L'Explication Prémisse
Si une personne qui avait disparu est reconnue par un jugement comme existante, elle retrouve la propriété des biens qu'elle possédait avant son absence et de ceux qu'elle aurait dû recevoir (par exemple une succession) pendant son absence. Elle les récupère tels qu'ils se présentent au moment de la restitution : si un bien a été vendu, elle obtient le prix de la vente ; si le produit de la vente ou des revenus a servi à acheter d'autres biens, elle récupère ces biens acquis.
Paul part vivre à l'étranger et cesse de donner de ses nouvelles. Pendant son absence, sa maison est vendue et l'argent sert à acheter une voiture.
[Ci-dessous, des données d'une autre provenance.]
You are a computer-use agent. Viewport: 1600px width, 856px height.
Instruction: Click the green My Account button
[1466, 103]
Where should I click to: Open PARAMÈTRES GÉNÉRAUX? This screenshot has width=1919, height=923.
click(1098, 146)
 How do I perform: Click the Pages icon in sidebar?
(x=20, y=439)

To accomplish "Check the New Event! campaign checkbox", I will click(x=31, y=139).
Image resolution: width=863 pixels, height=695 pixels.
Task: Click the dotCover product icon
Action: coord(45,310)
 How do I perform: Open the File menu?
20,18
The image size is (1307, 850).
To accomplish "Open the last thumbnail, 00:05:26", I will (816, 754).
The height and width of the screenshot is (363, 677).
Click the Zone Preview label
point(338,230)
Un jugement établit finalement que Paul existe toujours. En vertu de l'article 130, Paul retrouve soit la maison dans l'état où elle se trouverait (si elle n'avait pas été vendue), mais comme elle a été vendue il recevra le prix de la vente ; comme l'argent a servi à acheter une voiture, il pourra récupérer la voiture (ou sa valeur) puisqu'elle a été acquise avec les capitaux qui lui étaient dus.
- Condition préalable : la existence de l'absent doit être constatée judiciairement.
- Biens concernés : les biens que l'absent possédait et ceux qu'il aurait dû recueillir pendant l'absence (par exemple des droits successoraux).
- Mode de restitution : les biens sont restitués "dans l'état où ils se trouvent" — l'absent reprend ce qui existe effectivement, avec ses éventuelles altérations.
- Si un bien a été aliéné : l'absent obtient le prix de l'aliénation (le produit de la vente).
- Si les capitaux ou revenus dus à l'absent ont été employés : l'absent recouvre les biens acquis par l'emploi de ces capitaux ou revenus (substituts).
- Portée pratique : la règle vise à remettre l'absent dans la même situation patrimoniale que s'il n'avait pas été absent, selon ce qui existe matériellement au moment de la restitution.